Paulo VI falou do amor conjugal, da transmissão da vida e dos cuidados com a vida. Humanae Vitae foi um documento que foi sequestrado durante décadas e que marcou profundamente o Papa Paulo VI e que também marcou profundamente a Igreja Católica interiormente. A questão merece, após a atenção que o Papa Francisco lhe dedicou no seu 50º aniversário, um novo olhar num mundo em que a vida humana corre o risco de ser reduzida a uma força cujo valor reside na sua produtividade e, portanto, nos lucros e rentabilidade que pode produzir.

Amizades e diálogo

Talvez valesse a pena reler Humanae Vitae à luz do que apenas três anos mais tarde Paulo VI publicou em Octogesima Adveniens A mesma crítica estava subjacente à crítica do paradigma tecnocrático e da forma invasiva em que o raciocínio científico-técnico é aplicado à existência humana. Basicamente, esta mesma crítica foi a crítica subjacente em Populorum Progressio em denunciar o desenvolvimentismo baseado no domínio técnico e no crescimento económico. Abordar a questão da vida humana a partir destas perspectivas ajudar-nos-ia hoje a ligar a vida humana à justiça social, a fim de melhor responder às ansiedades e tristezas, às alegrias e alegrias das mulheres e dos homens do nosso tempo.
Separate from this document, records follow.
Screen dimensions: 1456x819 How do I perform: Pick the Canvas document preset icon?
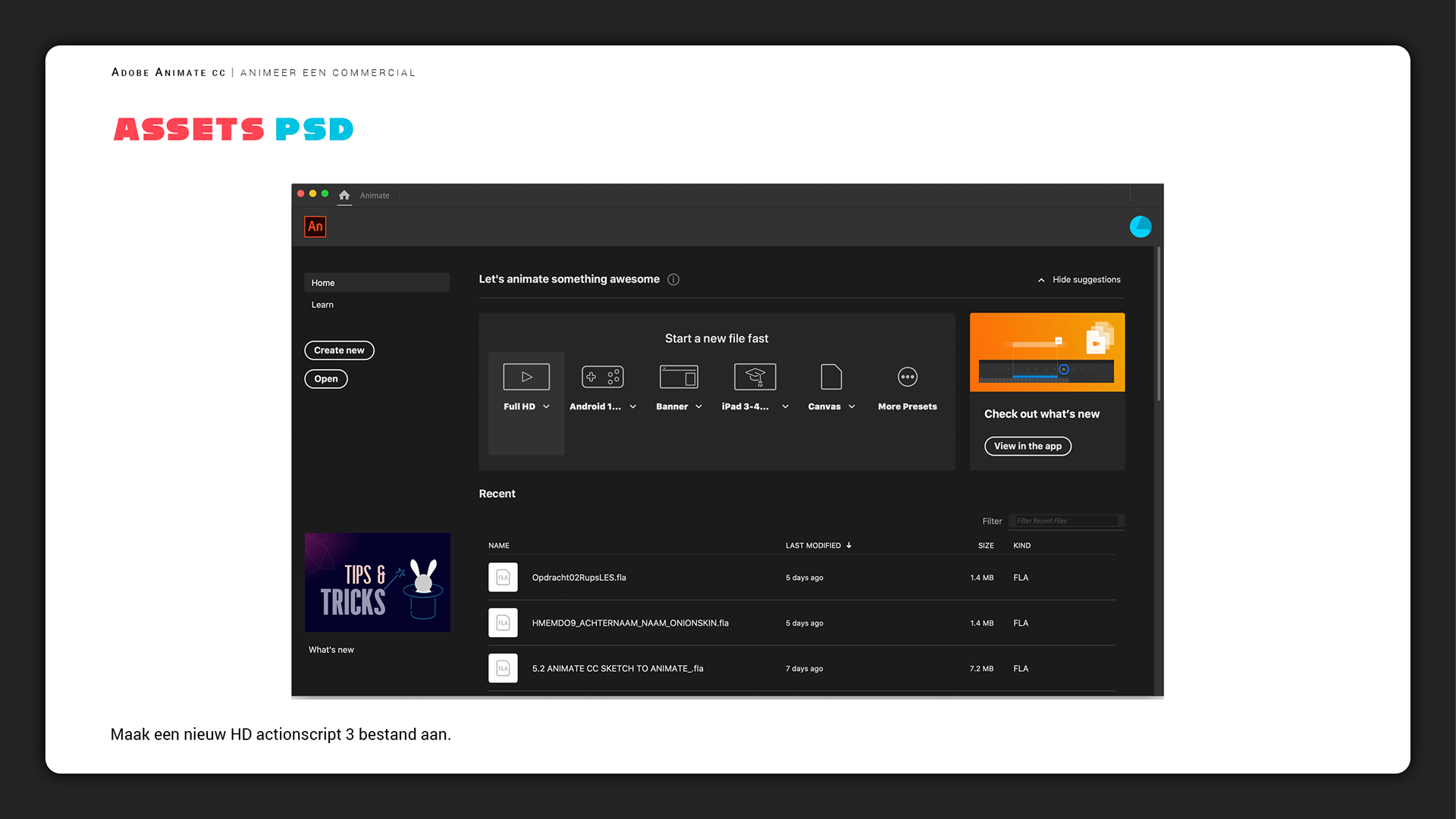[x=831, y=377]
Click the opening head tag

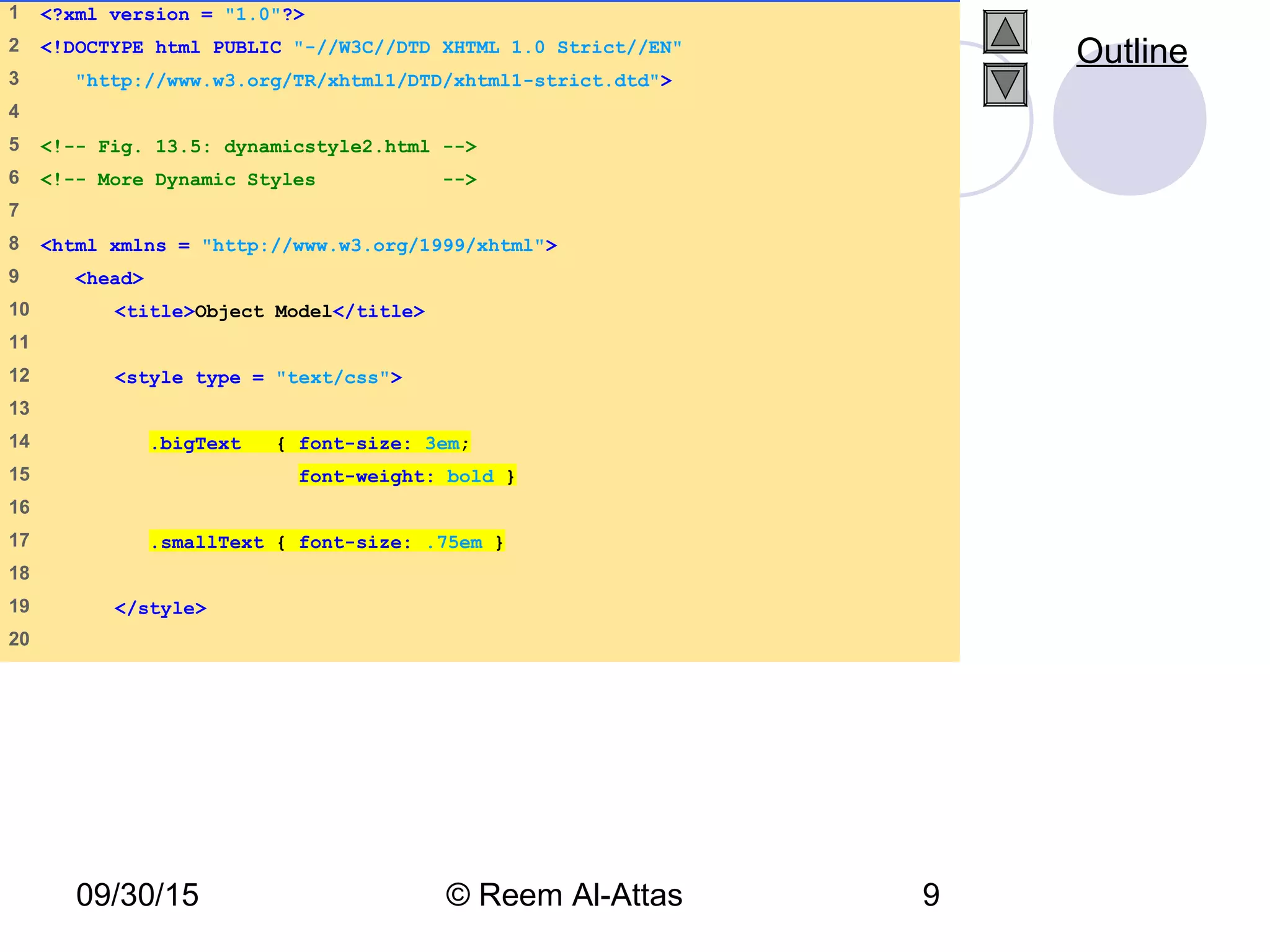click(x=109, y=279)
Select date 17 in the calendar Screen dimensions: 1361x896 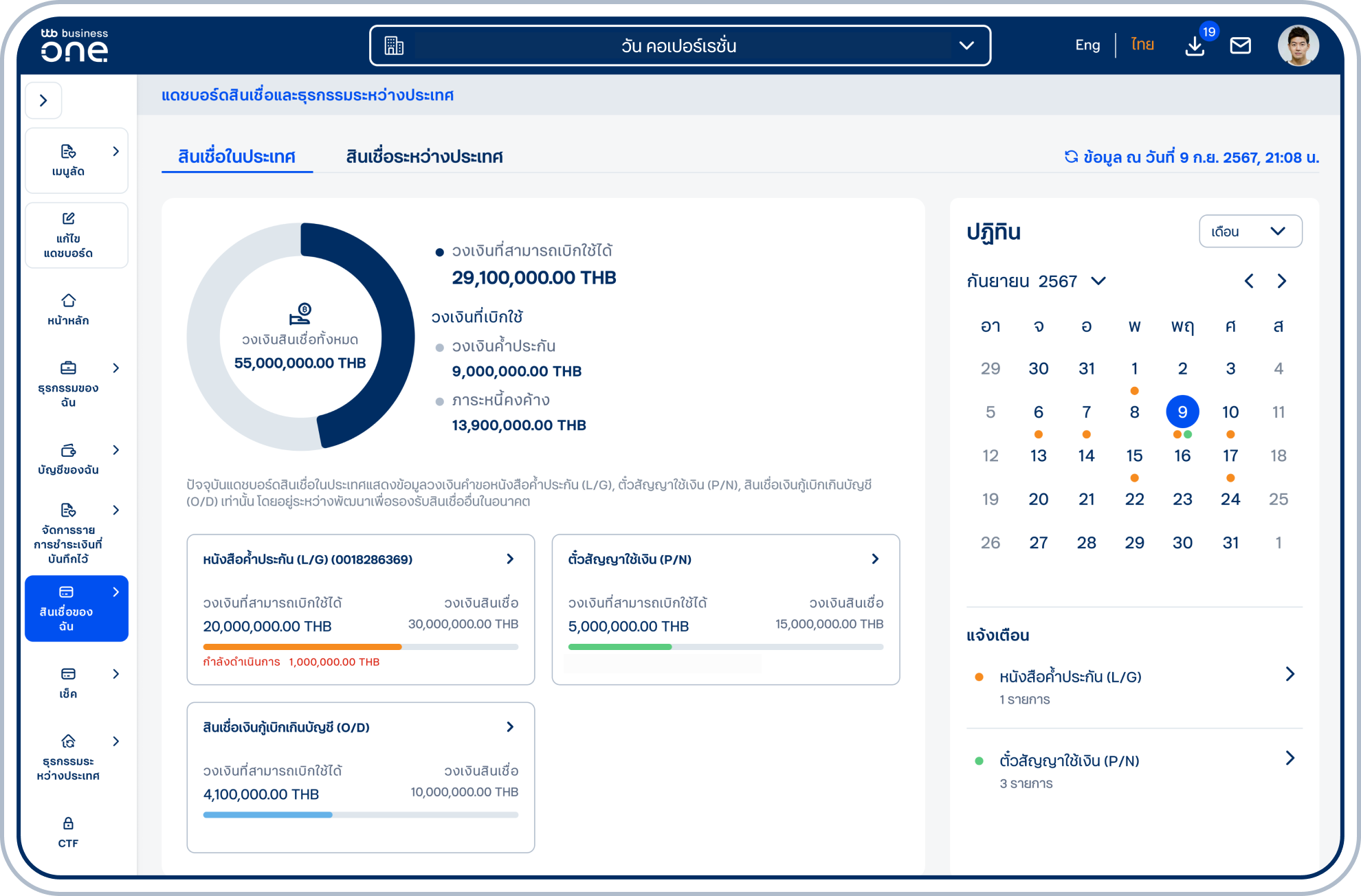click(x=1230, y=456)
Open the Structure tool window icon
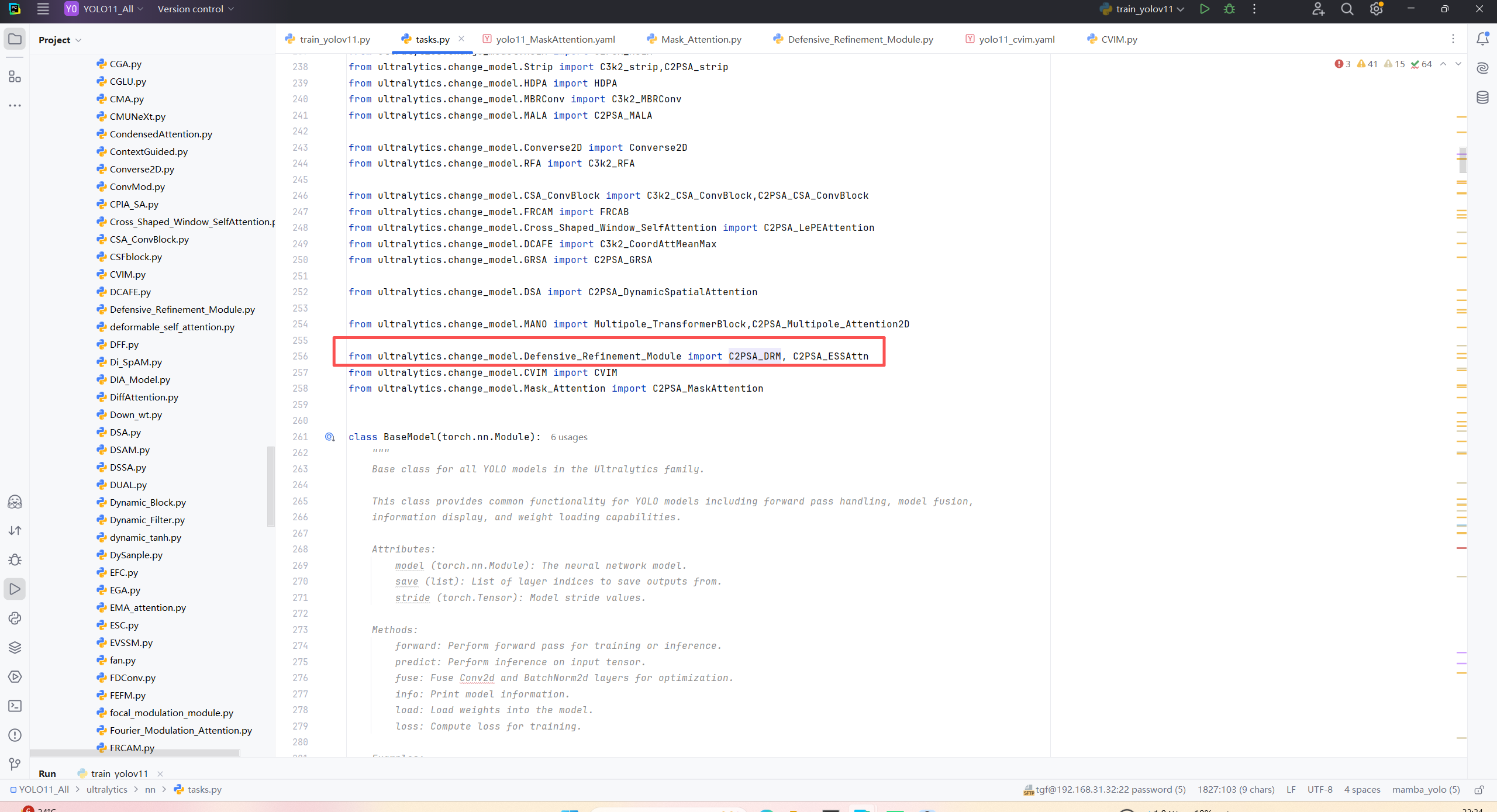1497x812 pixels. tap(15, 77)
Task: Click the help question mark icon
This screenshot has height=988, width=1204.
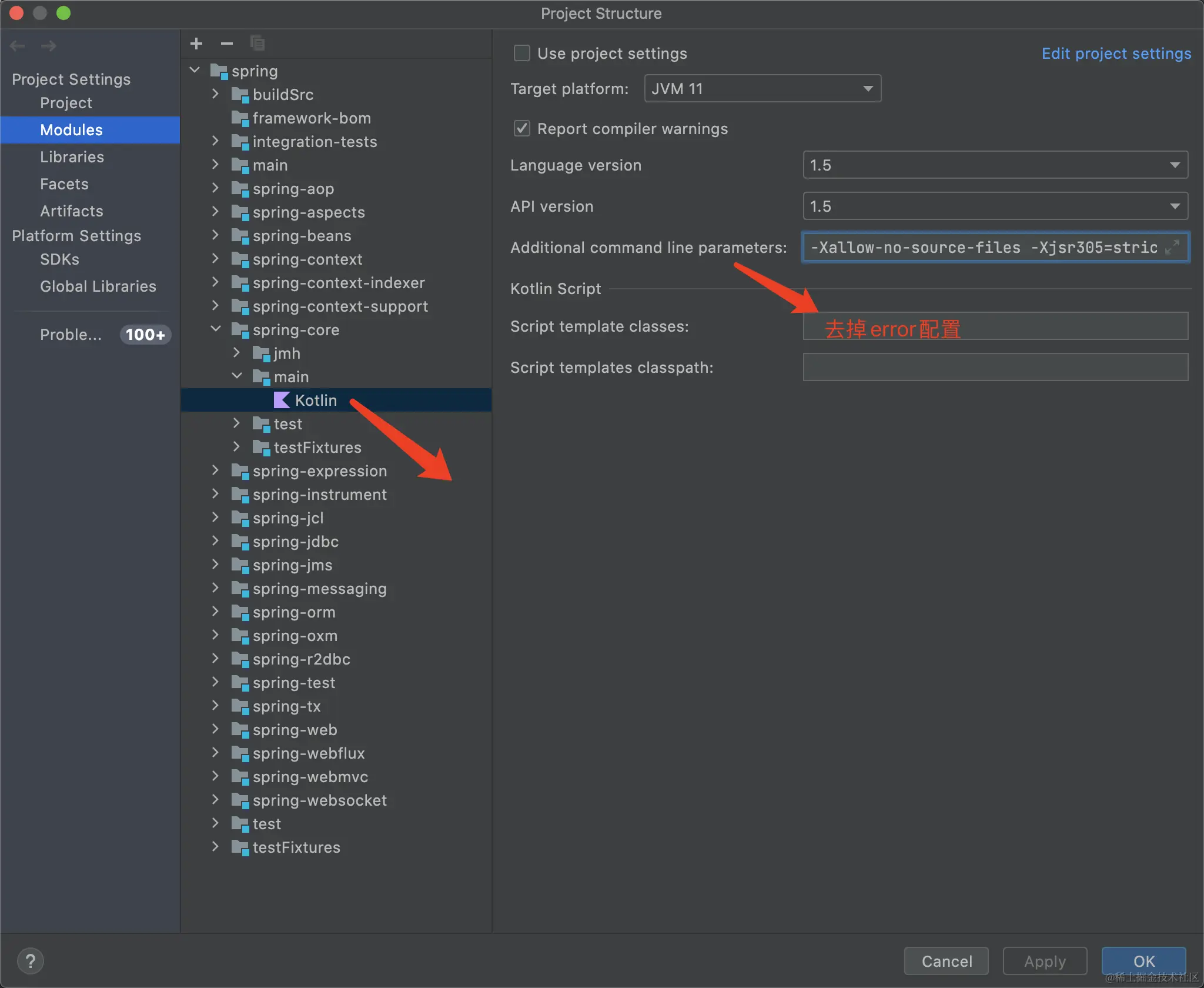Action: click(x=31, y=961)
Paulo VI, como alguns têm defendido maliciosamente, não era um Papa Hamlettiano, mas um homem de profunda oração e reflexão serena, que cultivava a amizade de filósofos e intelectuais. Era um amigo que chorou e suplicou pelo rapto e assassinato de Aldo Moro, que soube encontrar-se e dialogar com aqueles que, aparentemente ou declaradamente, estavam longe da fé cristã e da Igreja Católica, um homem de profunda devoção mariana que gostava de recitar os belos versos de Canto XXXIII da Divina Comédia, que vão assim: "Vergine Madre, figlia del tuo figlio, umile e alta più che creatura, termine fisso d'etterno consiglio, Donna, se' tanto grande e tanto vali, che qual qual vuol grazia e a te non ricorre, sua disïanza vuol volar sanz' ali. In te misericordia, in te pietate, in te magnificenza, in te s'aduna quantunque in creatura è di bontate". (Dante, Divina Comédia, Canto XXXIII): "Virgem Mãe, filha do vosso Filho, humilde e superior a qualquer outra criatura, termo fixo do conselho eterno. Senhora, sois tão grande e tão digna, que aquele que deseja graças e não vos aceita, o seu desejo quer que ele voe sem asas. Em vós a misericórdia, em vós a piedade, em vós a magnificência, em vós tudo o que é bom na criatura está unido". (Dante, Divina Comédia, Canto XXXIII).